Portfolios feel the heat too. Forbes warns AI crashes the party for tech-heavy retirement funds. Software ETFs like iShares IGV down 25% this year. Magnificent Seven off 11%. Sequence risk bites retirees drawing down amid dips—no time to recover. Advisors push diversification: small caps, internationals. Bill Bengen cuts tech to 32% near retirement. Forbes.

BlackRock eyes broader shifts. AI boosts productivity in diagnostics, transport, manufacturing—juicing returns for savers. But job threats in vulnerable sectors heighten savings shocks, widening retirement gaps. Their $498 billion lifecycle team tweaks glidepaths accordingly. BlackRock.

X buzz echoes the divide. Young optimists see tools. Older hands spot labor compression.
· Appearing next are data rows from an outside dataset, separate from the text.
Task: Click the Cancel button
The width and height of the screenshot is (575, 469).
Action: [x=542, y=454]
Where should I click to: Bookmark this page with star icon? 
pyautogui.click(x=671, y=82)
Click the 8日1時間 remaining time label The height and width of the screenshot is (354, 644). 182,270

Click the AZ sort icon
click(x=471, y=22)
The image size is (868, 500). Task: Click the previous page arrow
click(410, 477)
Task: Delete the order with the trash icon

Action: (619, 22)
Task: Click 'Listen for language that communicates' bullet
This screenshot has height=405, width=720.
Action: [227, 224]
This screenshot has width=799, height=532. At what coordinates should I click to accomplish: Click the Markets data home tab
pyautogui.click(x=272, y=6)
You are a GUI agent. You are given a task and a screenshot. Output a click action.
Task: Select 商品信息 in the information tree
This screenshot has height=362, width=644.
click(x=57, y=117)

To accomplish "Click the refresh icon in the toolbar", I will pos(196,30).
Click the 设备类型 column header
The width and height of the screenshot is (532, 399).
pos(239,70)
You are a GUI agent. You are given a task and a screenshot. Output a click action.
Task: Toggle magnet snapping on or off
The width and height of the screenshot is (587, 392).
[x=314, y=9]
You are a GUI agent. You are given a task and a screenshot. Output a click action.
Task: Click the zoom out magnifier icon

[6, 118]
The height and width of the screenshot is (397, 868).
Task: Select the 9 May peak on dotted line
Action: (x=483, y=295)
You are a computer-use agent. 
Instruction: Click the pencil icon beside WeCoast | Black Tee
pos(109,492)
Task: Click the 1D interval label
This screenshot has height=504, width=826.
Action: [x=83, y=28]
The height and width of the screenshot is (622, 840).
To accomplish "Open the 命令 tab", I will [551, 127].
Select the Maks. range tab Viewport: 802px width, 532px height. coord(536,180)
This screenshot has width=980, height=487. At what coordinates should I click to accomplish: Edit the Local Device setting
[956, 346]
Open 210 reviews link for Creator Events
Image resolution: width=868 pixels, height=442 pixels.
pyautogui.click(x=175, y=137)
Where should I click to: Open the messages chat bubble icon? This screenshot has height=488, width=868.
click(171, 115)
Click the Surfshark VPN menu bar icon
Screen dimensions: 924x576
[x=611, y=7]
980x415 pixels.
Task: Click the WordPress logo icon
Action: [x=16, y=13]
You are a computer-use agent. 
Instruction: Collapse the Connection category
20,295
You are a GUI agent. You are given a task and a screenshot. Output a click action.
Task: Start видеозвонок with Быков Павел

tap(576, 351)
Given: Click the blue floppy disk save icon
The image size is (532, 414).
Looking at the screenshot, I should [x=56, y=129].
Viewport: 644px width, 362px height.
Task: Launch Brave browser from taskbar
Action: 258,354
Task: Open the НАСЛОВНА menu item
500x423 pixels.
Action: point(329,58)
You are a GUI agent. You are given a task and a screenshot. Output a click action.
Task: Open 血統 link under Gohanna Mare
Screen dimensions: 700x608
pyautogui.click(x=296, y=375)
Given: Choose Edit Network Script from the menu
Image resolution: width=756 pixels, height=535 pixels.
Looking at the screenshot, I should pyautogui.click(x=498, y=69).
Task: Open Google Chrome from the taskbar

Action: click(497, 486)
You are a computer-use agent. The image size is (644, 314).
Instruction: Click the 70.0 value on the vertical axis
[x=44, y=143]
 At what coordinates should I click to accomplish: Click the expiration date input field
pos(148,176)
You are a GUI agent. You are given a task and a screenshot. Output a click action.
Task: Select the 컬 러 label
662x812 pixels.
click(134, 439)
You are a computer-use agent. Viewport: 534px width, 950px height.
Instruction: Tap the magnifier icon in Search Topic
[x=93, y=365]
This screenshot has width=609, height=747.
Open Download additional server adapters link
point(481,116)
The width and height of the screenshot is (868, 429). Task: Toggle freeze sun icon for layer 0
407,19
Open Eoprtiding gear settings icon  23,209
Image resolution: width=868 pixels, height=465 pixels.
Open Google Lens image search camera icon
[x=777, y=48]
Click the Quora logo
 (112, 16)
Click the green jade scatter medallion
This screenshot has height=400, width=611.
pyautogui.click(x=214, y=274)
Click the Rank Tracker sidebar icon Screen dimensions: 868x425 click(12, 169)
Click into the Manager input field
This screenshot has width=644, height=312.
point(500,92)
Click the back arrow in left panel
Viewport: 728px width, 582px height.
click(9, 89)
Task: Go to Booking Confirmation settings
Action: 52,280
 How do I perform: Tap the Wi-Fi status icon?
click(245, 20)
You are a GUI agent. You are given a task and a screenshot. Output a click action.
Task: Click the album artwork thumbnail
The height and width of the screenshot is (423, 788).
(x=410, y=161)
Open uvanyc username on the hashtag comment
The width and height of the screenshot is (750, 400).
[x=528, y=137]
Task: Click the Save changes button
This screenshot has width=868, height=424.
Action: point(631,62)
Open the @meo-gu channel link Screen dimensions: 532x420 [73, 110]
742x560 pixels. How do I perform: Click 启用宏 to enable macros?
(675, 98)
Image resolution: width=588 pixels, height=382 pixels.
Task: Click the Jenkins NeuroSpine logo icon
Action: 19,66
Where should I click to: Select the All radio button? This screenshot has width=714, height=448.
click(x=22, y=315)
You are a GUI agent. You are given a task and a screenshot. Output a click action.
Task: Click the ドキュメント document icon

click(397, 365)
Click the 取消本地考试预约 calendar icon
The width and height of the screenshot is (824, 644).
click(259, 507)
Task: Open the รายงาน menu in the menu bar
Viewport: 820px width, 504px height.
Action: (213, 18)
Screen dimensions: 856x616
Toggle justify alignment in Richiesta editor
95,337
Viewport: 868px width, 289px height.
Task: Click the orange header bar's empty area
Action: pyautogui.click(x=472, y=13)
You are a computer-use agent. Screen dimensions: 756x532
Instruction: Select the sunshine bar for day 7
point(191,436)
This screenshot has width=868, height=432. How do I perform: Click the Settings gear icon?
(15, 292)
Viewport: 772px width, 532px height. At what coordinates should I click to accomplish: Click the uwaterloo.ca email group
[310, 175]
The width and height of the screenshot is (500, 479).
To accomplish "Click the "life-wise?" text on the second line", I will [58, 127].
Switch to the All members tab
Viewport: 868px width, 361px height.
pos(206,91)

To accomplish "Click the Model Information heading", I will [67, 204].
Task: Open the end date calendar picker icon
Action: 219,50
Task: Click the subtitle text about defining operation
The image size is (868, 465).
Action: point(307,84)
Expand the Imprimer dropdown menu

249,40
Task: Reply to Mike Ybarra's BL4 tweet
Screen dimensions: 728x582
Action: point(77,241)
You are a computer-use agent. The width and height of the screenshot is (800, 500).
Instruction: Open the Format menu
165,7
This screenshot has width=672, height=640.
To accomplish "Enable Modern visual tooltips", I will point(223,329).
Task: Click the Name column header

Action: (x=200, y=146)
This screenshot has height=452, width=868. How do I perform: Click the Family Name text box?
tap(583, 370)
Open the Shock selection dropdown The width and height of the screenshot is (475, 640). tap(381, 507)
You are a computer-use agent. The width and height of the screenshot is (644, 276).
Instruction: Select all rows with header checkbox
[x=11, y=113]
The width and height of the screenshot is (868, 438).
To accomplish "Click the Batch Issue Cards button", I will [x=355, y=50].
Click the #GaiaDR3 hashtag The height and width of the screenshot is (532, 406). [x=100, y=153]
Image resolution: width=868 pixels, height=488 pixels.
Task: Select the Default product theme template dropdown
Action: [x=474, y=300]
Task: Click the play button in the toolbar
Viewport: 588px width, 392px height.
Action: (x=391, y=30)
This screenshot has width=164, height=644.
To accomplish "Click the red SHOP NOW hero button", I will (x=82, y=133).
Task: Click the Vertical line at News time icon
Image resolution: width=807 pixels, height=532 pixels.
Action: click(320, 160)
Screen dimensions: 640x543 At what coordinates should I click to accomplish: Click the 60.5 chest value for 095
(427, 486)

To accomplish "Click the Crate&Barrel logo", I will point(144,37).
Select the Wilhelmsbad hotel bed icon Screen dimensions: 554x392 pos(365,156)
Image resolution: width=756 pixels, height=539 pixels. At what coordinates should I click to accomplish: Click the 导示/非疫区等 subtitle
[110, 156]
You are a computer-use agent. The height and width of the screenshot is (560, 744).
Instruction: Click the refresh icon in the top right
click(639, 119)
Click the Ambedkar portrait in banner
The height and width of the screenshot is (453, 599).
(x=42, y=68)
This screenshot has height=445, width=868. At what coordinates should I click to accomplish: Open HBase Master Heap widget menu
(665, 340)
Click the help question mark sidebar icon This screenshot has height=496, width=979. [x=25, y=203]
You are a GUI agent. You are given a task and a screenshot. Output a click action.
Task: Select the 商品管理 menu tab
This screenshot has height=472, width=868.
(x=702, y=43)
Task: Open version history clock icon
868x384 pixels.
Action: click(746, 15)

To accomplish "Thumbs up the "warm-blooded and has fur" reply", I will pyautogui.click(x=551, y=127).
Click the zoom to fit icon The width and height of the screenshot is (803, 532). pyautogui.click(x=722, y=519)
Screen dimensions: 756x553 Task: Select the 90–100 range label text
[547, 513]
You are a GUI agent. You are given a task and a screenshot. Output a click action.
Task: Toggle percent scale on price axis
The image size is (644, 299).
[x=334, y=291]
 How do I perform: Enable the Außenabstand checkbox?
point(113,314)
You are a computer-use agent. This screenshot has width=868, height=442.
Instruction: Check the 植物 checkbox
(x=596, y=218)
One post: ‘Young workers read AI like a capability upgrade. Older workers read it like management weaponry.’ Spot on. ADP data: 20% of 18-26-year-olds expect AI job boosts. Drops to 10% for 55-64.

So AI widens gaps. Juniors scramble for ladders yanked away. Retirees bask in asset appreciation. But reversals loom. A tech unwind hits nest eggs hard. Young winners diversify now. The rest? Build AI fluency fast. Or watch boomers’ windfall from the sidelines.